▶ **Exercícios propostos**:
1/ Reescreva o trecho do texto sobre as ovelhas do Alentejo que vai de "Umas almas diligentes" até "os mesmos ovinos.", trocando "jipe" por "carro".
2/ Responda, com base no texto sobre as ovelhas do Alentejo:
(a) Quantos países compunham a Europa mencionada no texto?
(b) Quanto tempo durava cada passeio do funcionário comunitário?
(c) Para que cidade regressou o funcionário no fim da inspeção?
3/ Enumere tudo o que, segundo o texto sobre as ovelhas do Alentejo, ainda não se tinha difundido à época da inspeção.

▶ **Texto apresentado**:
O sistema pressupunha a honestidade dos declarantes e baseava-se na dificuldade de controlar, na Europa dos 12, a existência de todos os animaizinhos subsidiados pelos dinheiros comunitários. Evidentemente, o sistema prestava-se a abusos e também em Portugal se assistiu, nalgumas explorações agrícolas, ao milagre da multiplicação das ovelhas.
Umas almas diligentes na Comissão Europeia decidiram enviar para os vários países inspectores que pudessem atestar a existência dos ovinos. Ao Alentejo chegou uma alma nórdica e calvinista exigindo ver os vários rebanhos de ovelhas. À época, os IP e as auto-estradas, ao contrário das ovelhas, não tinham proliferado.
O funcionário comunitário foi metido num jipe e passeado por barrancos e vaus de ribeiras, duas horas de cada vez, e apresentado a nutridos rebanhos de ovelhas. Contados os animais, o jipe repartia e, numa época em que também o GPS não se tinha vulgarizado, regressava por diferentes barrancos ao rebanho inicial onde o pobre discípulo de Calvino, com dores nas cruzes, se apressava a (re)contar os mesmos ovinos.
Duas semanas de agonia depois, o diligente funcionário regressava a Bruxelas para atestar a veracidade das nutridas declarações relativas à existência de ovelhas no sul de Portugal.

▶ **Dados fornecidos**:

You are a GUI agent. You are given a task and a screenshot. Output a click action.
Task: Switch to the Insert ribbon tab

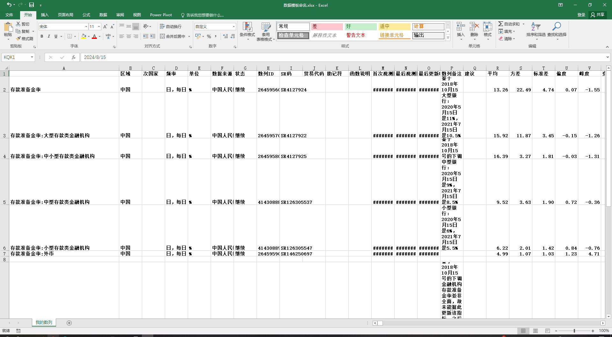(x=45, y=15)
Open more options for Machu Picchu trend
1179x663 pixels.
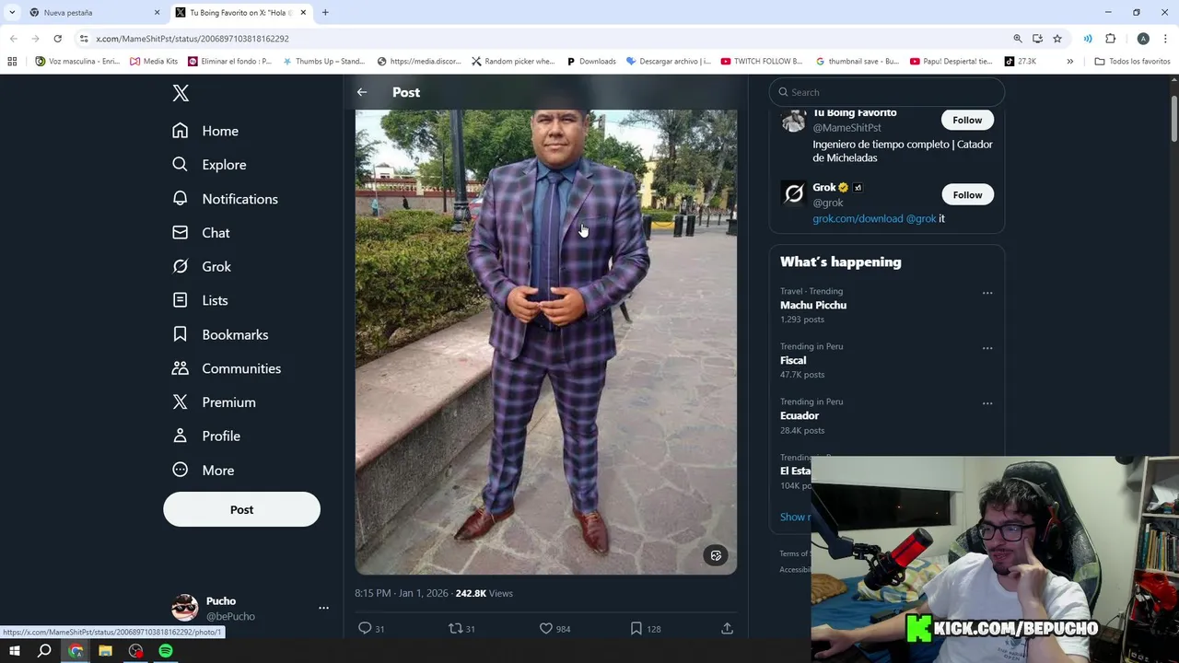tap(987, 293)
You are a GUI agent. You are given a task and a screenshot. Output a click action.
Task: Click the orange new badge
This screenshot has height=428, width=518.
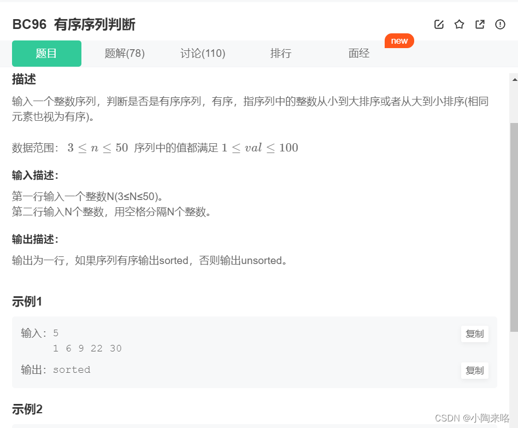point(399,40)
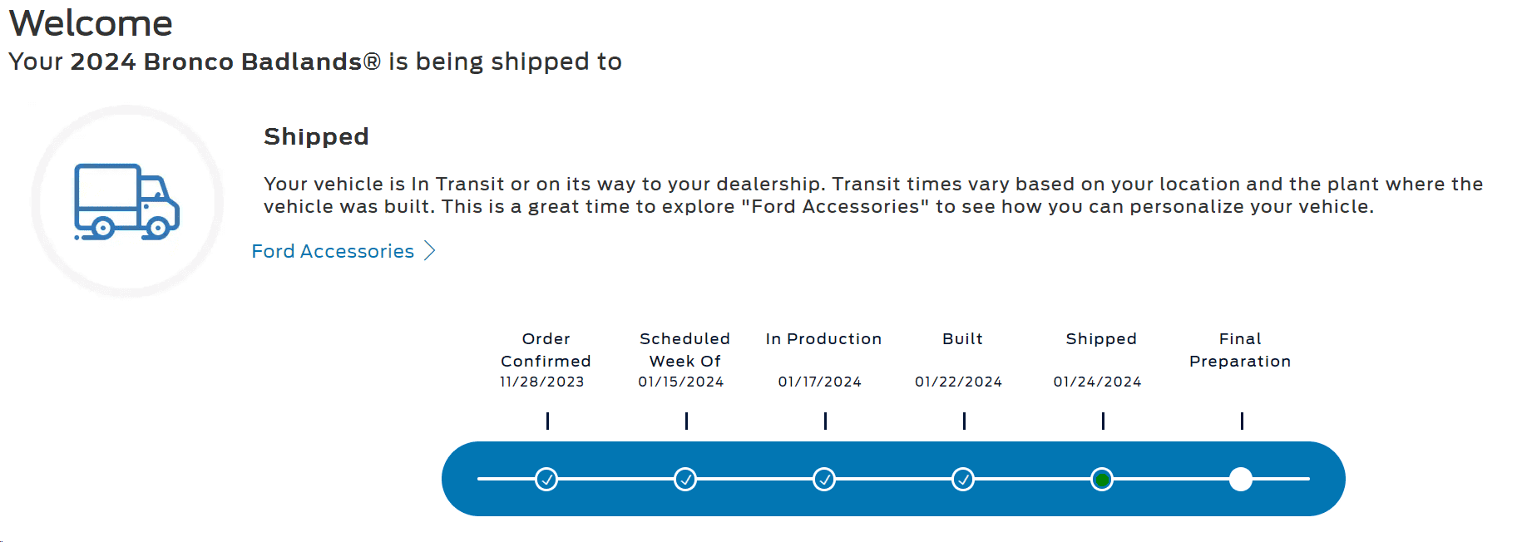Click the In Production step label
1522x542 pixels.
(823, 339)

▶ **Respostas escritas**:
1/
Umas almas diligentes na Comissão Europeia decidiram enviar para os vários países inspectores que pudessem atestar a existência dos ovinos. Ao Alentejo chegou uma alma nórdica e calvinista exigindo ver os vários rebanhos de ovelhas. À época, os IP e as auto-estradas, ao contrário das ovelhas, não tinham proliferado.
O funcionário comunitário foi metido num carro e passeado por barrancos e vaus de ribeiras, duas horas de cada vez, e apresentado a nutridos rebanhos de ovelhas. Contados os animais, o carro repartia e, numa época em que também o GPS não se tinha vulgarizado, regressava por diferentes barrancos ao rebanho inicial onde o pobre discípulo de Calvino, com dores nas cruzes, se apressava a (re)contar os mesmos ovinos.

2/
(a) Doze.
(b) Duas horas de cada vez.
(c) Bruxelas.

3/ Os IP, as auto-estradas e o GPS.